Text block:
Minimum-wage workers across the US are getting a pay bump in 2022. Higher minimum wage laws took effect across 21 states and 35 cities in the US on Jan. 1. It’s the largest simultaneous increase of sub-national minimum wage policy in US history, according to the National Employment Law Project.
While most states’ increased their minimum wage to $10 and $13 per hour, California and New York set $15 statewide minimums. California’s applies to nearly all businesses across the state. New York’s applies to fast-food workers across the state, as well as all workers in New York City.
The federal government last raised minimum wages to $7.25 per hour (the equivalent of $9.54 in today’s dollars) in 2009. While this is still the floor in 20 states, it applies to fewer and fewer Americans. Local policies and economic pressure have pushed wages well above this rate giving employers little choice except to raise wages if they want to attract employees or meet city and state mandates. In 2020, only 1.5% of hourly workers in the US earned at or below $7.25 per hour, according to the Bureau of Labor Statistics.

Raw data:
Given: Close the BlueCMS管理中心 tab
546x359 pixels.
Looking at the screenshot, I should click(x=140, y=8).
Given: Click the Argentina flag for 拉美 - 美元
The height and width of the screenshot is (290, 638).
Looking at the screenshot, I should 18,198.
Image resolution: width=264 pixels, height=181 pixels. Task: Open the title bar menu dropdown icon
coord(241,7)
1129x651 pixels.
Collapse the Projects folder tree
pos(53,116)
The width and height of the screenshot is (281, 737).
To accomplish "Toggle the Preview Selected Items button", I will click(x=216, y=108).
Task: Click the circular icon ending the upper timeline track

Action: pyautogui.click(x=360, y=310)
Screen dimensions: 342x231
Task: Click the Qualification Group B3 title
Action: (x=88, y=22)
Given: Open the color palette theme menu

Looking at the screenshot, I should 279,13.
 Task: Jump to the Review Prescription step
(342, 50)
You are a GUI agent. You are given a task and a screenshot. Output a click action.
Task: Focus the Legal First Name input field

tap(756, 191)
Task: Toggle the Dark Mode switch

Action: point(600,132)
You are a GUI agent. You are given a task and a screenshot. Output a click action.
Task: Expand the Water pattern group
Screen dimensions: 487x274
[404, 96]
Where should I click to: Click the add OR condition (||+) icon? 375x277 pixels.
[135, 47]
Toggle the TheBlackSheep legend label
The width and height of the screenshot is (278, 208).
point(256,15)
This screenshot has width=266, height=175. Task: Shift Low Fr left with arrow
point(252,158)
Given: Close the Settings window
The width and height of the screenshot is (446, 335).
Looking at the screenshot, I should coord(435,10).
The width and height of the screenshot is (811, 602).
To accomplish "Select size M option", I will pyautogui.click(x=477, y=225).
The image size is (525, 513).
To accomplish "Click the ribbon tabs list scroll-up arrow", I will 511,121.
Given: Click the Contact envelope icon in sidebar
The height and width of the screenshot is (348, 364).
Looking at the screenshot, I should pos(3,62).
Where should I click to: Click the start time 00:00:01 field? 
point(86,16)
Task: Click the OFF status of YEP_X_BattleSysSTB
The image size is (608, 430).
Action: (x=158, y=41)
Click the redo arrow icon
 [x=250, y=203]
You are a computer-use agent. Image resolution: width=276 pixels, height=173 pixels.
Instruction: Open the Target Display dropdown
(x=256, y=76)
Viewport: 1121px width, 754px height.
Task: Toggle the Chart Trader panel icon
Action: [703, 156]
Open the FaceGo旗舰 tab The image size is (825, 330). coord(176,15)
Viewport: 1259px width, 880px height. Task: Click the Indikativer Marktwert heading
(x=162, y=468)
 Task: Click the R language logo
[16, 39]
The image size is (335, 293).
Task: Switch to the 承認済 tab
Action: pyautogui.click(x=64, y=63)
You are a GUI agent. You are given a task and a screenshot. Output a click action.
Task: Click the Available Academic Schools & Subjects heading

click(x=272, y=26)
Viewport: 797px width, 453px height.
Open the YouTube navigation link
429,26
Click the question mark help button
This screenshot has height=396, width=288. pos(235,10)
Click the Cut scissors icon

Aim of the task:
Carry on the minimum-wage article from where it stops, continuing after its last paragraph without repeating any of it.

Output of the task:
Waging the minimum wage fight
The fight to increase wages has largely moved to cities and states. While some of the wage increases on Jan. 1 were regularly-scheduled inflation adjustments, roughly half were the result of new legislation or ballot measures phasing in wage hikes. In 2018, Massachusetts passed legislation to create a $15 minimum wage by 2023. Delaware and Illinois approved a $15 minimum by 2025. A 2020 ballot initiative in Florida raised the minimum wage to $10 per hour.
Cities have been even more aggressive: Seattle was the first major US city to introduce legislation forging a path to a $15 minimum wage in 2014. California cities including Berkeley, San Francisco, and San Jose followed suit within a few years. Denver, Colorado implemented its own “catch up” legislation in 2019 and crosses the $15 threshold this year.
Worker advocacy groups like the National Employment Law Project attribute much of this change to worker advocacy efforts like “Fight for $15,” a grassroots movement that has organized worker strikes and protests, mostly among low-wage fast-food workers, to advocate for minimum wage increases in cities and states in 2012. Rebecca Dixon, executive director of NELP, said this was accelerated by “the pandemic’s exposure of stark inequities and hazardous work conditions.”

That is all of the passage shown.